Soup to Nuts Approach Paying Off for 1st Union

Though First Union Corp.'s home-equity bank and capital markets group are far removed - culturally and geographically - from Wall Street, they are giving it a run for its money.

Tucked into a thicket along the booming I-77 corridor in Charlotte, N.C., the bank's units are turning loans into securities.

Under the direction of J.C. Faulkner, who helped start the program a year and half ago, First Union Home Equity Bank securitized $327 million of home loans in 1995. This year, the group is looking to build its business to $450 million.

"We've created an effective and efficient program, and we're very happy with the productivity," Mr. Faulkner said. "Since we're a bank, we felt we could do this, but we wanted to move in cautiously."

By managing the mortgage process from originations to securitizations, First Union is charting new territory that few others can travel right now.

From a cost standpoint alone, the project can be prohibitive. "It's an investment that only the largest banks can come up with," said David N. Bernstein, a principal with Furash & Co., New York, who focuses on securitization issues.

Industry observers are looking to First Union's program as a model, believing it represents the shape of things to come.

"It's the wave of the future," said Robert M. Couch, president of Collateral Mortgage Ltd., Birmingham, Ala. "That's where a lot of people want to head."

Mr. Faulkner readily concedes that First Union's volume is a drop in the bucket of the billions of dollars of home equity loans that were securitized industrywide last year. But he maintains that First Union is primed for careful growth.

The home equity unit, working with First Union's mortgage and capital markets groups, puts together deals that provide fee income from securitization and ongoing servicing.

"We take the expertise of three separate areas of First Union Corp. and leverage off them," Mr. Faulkner said.

Mr. Faulkner has been with First Union for 11 years, starting as an assistant branch manager and working up to his current position of corporate vice president. An avid golfer, he is known to mull strategies after-hours while practicing his putting in office hallways.

The approach his unit takes is a switch from the way most programs work. Mortgage banks generally originate loans and turn them over to conduits or Wall Street investment banks for securitization. The banks give up fee income in return for the securitization and often turn over servicing as well.

The venture between First Union Home Equity Bank and the capital markets group is structured to keep all the investment banking activities in the First Union system. "First Union Home Equity originates for the purpose of selling to the capital markets group," said K. Wesley M. Jones, managing director of the group's mortgage finance unit.

The group structures the deals for optimum profit, Mr. Jones said. "By managing the securitization, we can achieve the best prices in the market instead of wholesaling it to someone else who gets the income and servicing."

First Union and its rival NationsBank Corp. are among the handful of banking companies that can handle securitizations internally, industry analysts say.

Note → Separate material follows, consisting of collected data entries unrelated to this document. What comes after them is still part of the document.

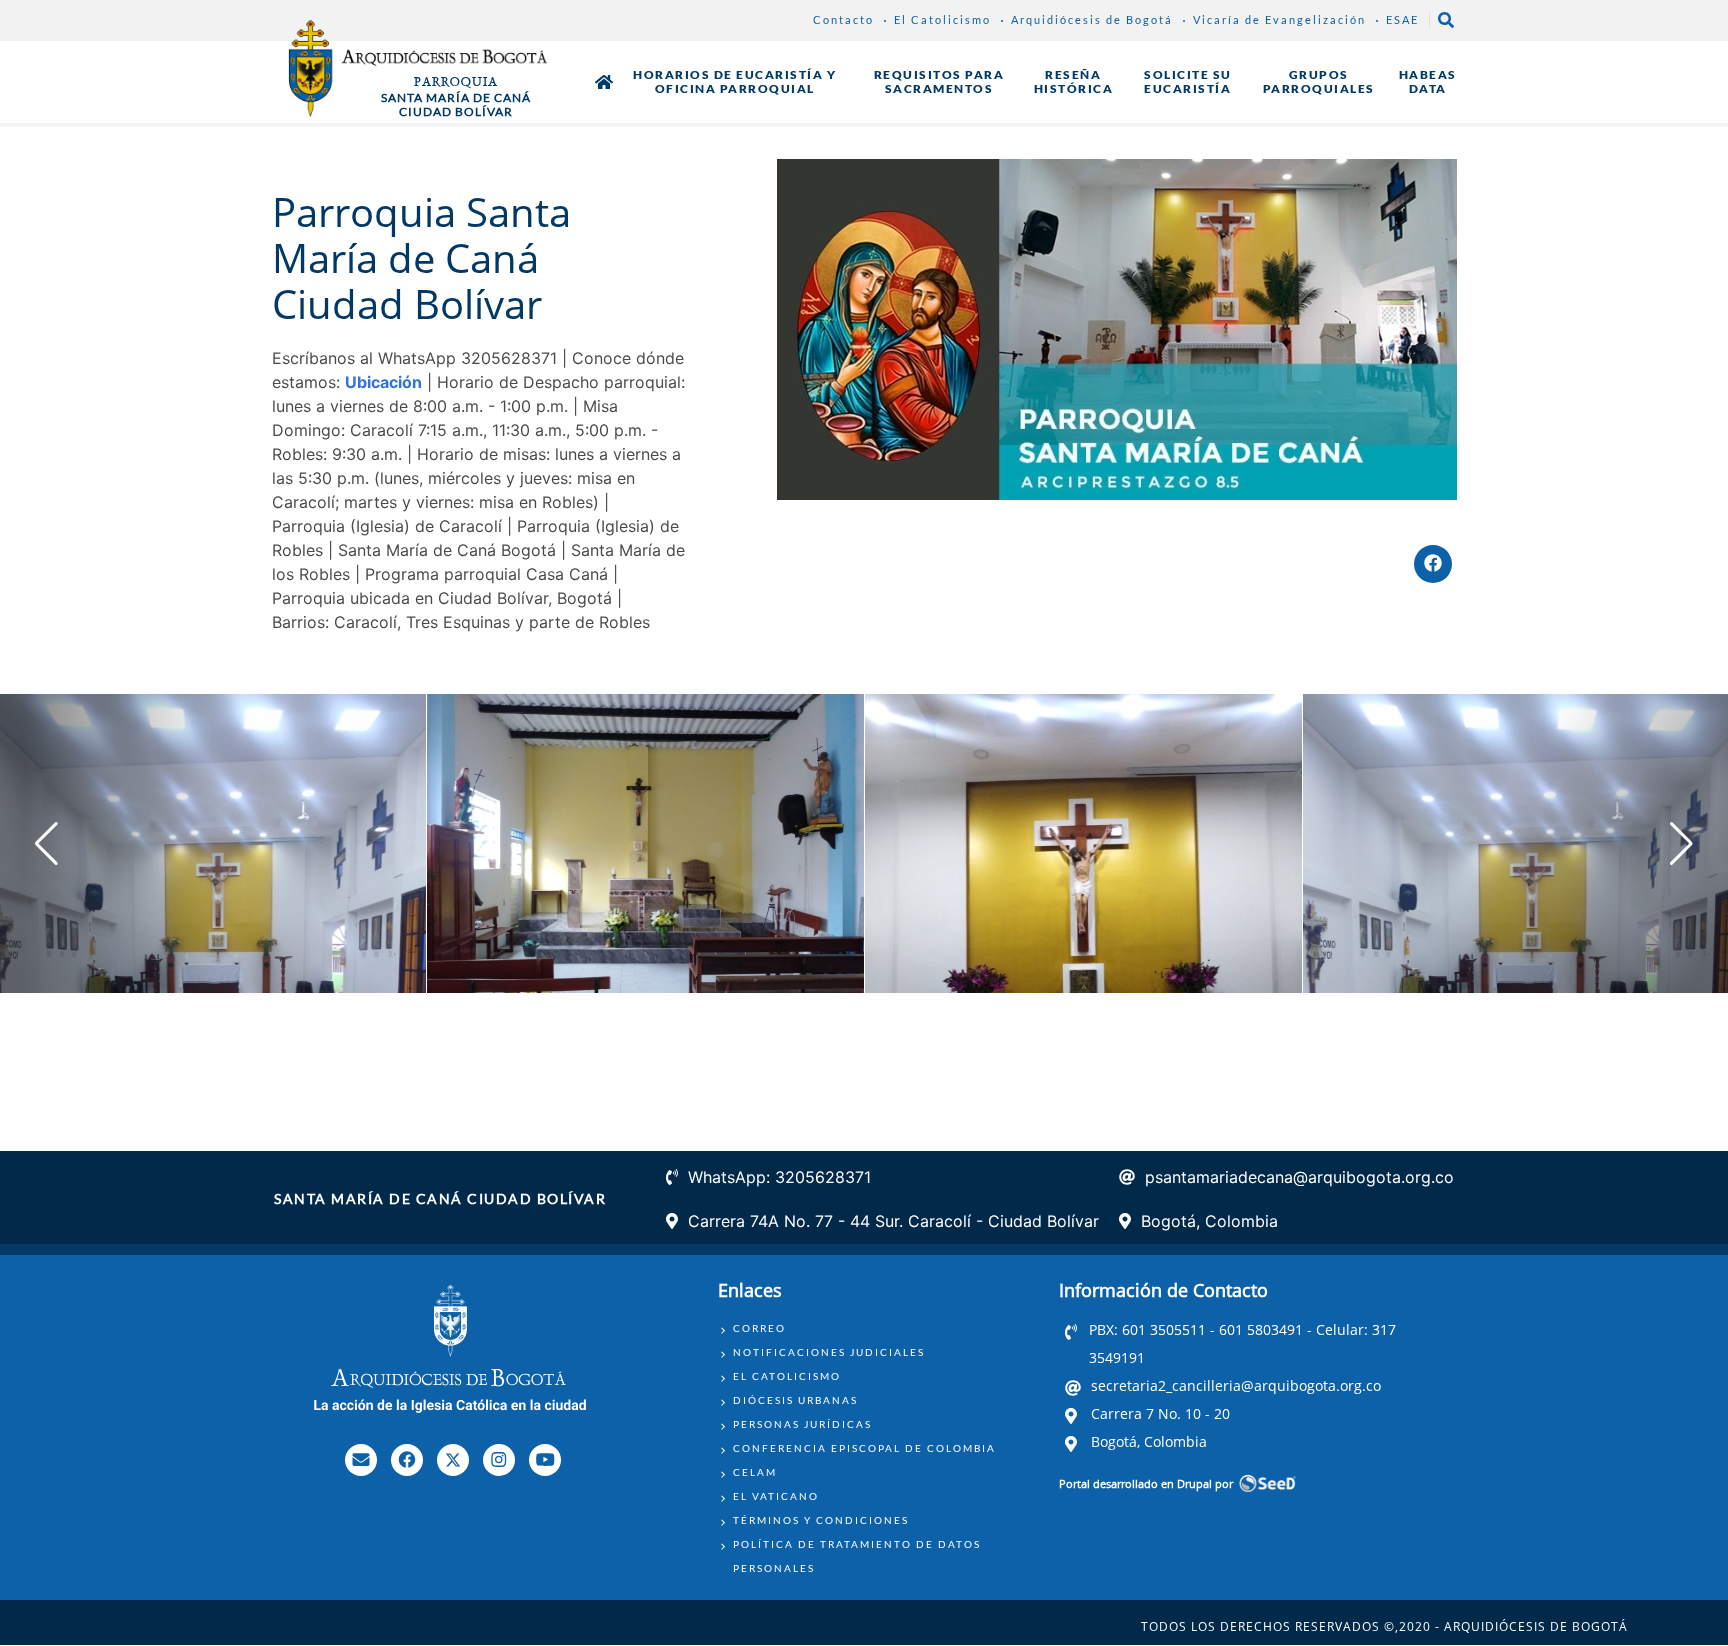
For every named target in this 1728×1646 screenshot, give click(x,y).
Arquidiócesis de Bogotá (1092, 19)
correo (759, 1328)
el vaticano (776, 1496)
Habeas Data (1428, 81)
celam (755, 1472)
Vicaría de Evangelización (1279, 19)
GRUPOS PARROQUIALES (1319, 81)
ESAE (1402, 19)
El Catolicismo (942, 19)
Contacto (843, 19)
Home (604, 82)
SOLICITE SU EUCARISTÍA (1188, 81)
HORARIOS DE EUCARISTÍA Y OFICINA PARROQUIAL (734, 81)
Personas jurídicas (802, 1424)
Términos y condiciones (821, 1520)
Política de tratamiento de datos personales (857, 1556)
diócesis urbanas (795, 1400)
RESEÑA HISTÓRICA (1074, 81)
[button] (1681, 844)
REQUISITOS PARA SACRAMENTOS (939, 81)
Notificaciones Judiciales (829, 1352)
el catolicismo (787, 1376)
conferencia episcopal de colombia (864, 1448)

The stand-alone units must have sophisticated systems and personnel to turn loans into securities that are attractive enough for sale yet retain enough margin for profit.

When the deals are structured effectively, the payoff can be high. Banks can receive several hundred thousand dollars for large securitizations, analysts say.

There is also the cachet of being among an elite group that can can advertise its capabilities to others. "It helps to feed their overall capital markets competence," Mr. Bernstein said.

But all the benefits can be lost if the operation isn't top-drawer.

Capital markets units run the risk of incorrectly pricing deals so that they fail to draw maximum profit. "You don't want to leave money on the table simply because you don't know your markets," Mr. Bernstein said.

These operations must also be able to line up and keep skilled traders who are able to sell the products once they've been securitized.

The capital markets group includes 40 institutional salespeople to distribute the securities. The unit, established in the 1960s, has evolved to securitize all sorts of debt, from corporate issues and auto loans to credit card receivables.

First Union Home Equity Bank is securitizing home-equity loans to the credit impaired, known as B and C loans. The home-equity bank originated and sold $105 million of these loans in 1993 and $265 million in 1994.

It takes a different approach with its more stable conventional loans, holding them in its own portfolio.

But the riskier B and C loans are "liquid" - they are securitized and sold on the open market.

The arrangement makes First Union more willing to take on credits it used to shun. "We can work with people we used to turn away," Mr. Faulkner said.

The program, while judged a success by the executives who oversee it, did not get up to speed overnight. The various First Union units spent more than six months hooking up systems, conducting dry runs, and ironing out bugs, Mr. Jones said.

The challenges of meshing technology paled in comparison to more people- oriented issues the groups faced.

"The hardest part of this was bringing three different groups together, since each has its own corporate mission and profitability goals," said Mr. Faulkner.

"The question was, can we do this successfully," he said. "And the answer was yes, we can as well as anybody."